**PAGE**

Dr. Ivan Kováč, deported from Prague in 1948, survived harsh camps. In one of them, he was a bit fortunate and he got some work outside the guarded area of the camp. He said: “I was a brigadier, I had an office for different accounting work. Writing in the camp was very dangerous, and there were also such examinations that they looked even into one’s rectum. In the office, however, it was possible to write, so I started to write down all the events, but also to write letters home and the complaints to the General Prosecutor's Office. Our manager of construction works was a former prisoner and his father-in-law worked at the Ministry of the Interior Affairs in Moscow. We collected some roubles and his wife travelled to Moscow with our mail and brought messages from the Ministry. In this way, I smuggled out all my memories into Mukatshevo, 850 pages, later from Mukatshevo to Košice and then to the West. I was able to fulfil Solzhenitsyn's will to inform the world about the events in the Soviet camps, but also to make contact with the family. I started to receive packets from home and the life was more tolerable then. I always called my friends, of course, the future writer too, and we shared every bit. We had to build the Irtysh - Karaganda Canal (Kazakhstan). Under our feet, there was somewhere in the depths of the earth. You just needed to put your head on the ground. Artesian wells should have to be bored there, but the weather was so hot that the bulldozers started to burn and blood run out of our noses. We built shafts in Ekibastuz, they were also building the cosmodrome in Baykonur, which we were told that it would be a meat processing plant. At that time, Solzhenitsyn was working in a mechanical brigade, and I was so exhausted after a year that I and some other exhausted prisoners were sent into the camp in Spassko. We did not know that they sent the sick, weak and paralyzed prisoners to die in Spassko. But we were fortunate. In Karaganda, I met my classmate from Mukatshevo. It was a Jew who had left Hungary, he did not want to die in a concentration camp, and he ended up in a Russian camp in Siberia. He advised me not go to Spassko, from there no one has ever returned alive. Stay here, we need experts. All of a sudden, in our group we had carpenters, bricklayers, joiners, so they left us in Karaganda.”

Dr. Ivan Kováč was not able to reconcile with his deportation to the USSR. He wrote letters everywhere and explained his situation. Uselessly. When the regime in the camp in Karaganda near Saran weakened over the time, he organized a strike against the so-called winter coefficients:[2] “I wrote a letter to the prosecutor about our situation and he, on the basis of my appeal, orders an inspection. The firms, the leadership of the camp, the brigadiers and me, who started the strike, met at the workplace.  We went out to the courtyard and the prosecutor talked about my appeal. I told them that everything was true, there are the brigadiers and two and a half thousand people standing outside that can confirm this. He told the leaders of the camp and the firms - I give you one hour, then I will come back. If the work sheets and coefficients are not signed, then Kováč will be released and you will go to “tjurma” (prison). Because you have sabotaged and have not paid the prisoners. In an hour everything was signed and my brigade got extra five thousand hours to keep me silent. Then he asked me to tell the people to start working. I went outside, the prisoners were sitting there and waiting for the result. I told them we had won and that they had paid the work sheets, the coefficients as well as the downtime for the time we did not work. There was a hurray, they were throwing me up and it was the happiest day of my life in the camp. On the basis of the UN decision, we were moved - all the foreigners who were deported to the USSR had to be returned home. So the Russian emigrants had to be returned too. We got into a camp for foreigners and there were 32 nations. Every nation elected their representative and I was elected an elder. I had to get in touch with the leadership and the Government of the USSR. This was the greatest honour for me. And not only for me, bit also for Czechoslovakia that a Czechoslovak person was chosen to be its representative. They called me Hammarskjöld [3]. In the UN he was elected by 56 national representatives, I was elected by 32, that’s why they called me “small”.

**SOURCE DATA**
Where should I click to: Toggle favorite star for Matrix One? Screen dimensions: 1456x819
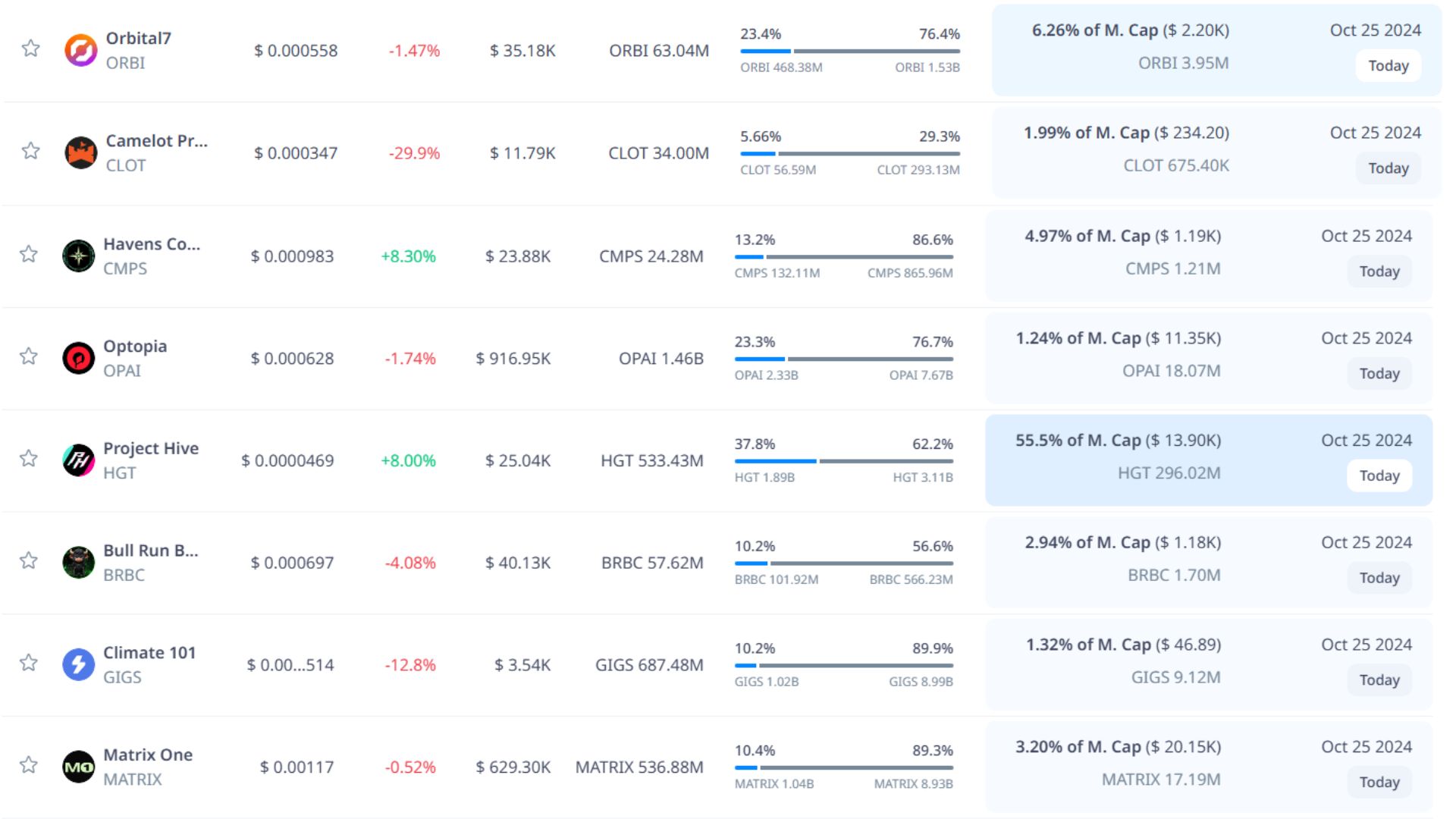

**EXERCISE REQUIREMENTS**
a: List the trades that, according to the account of Soviet camp life, suddenly turned up in Kováč's group at Karaganda.
b: Decide whether each statement agrees with the account of Soviet camp life, and quote the words that settle it. (i) Kováč was deported from Prague in 1948. (ii) The memories Kováč smuggled out ran to 500 pages. (iii) In the camp for foreigners, Kováč was elected by 56 representatives.

**IN RESPONSE**
a: carpenters, bricklayers, joiners

b:
(i) Yes: "deported from Prague in 1948"
(ii) No: "850 pages"
(iii) No: "I was elected by 32"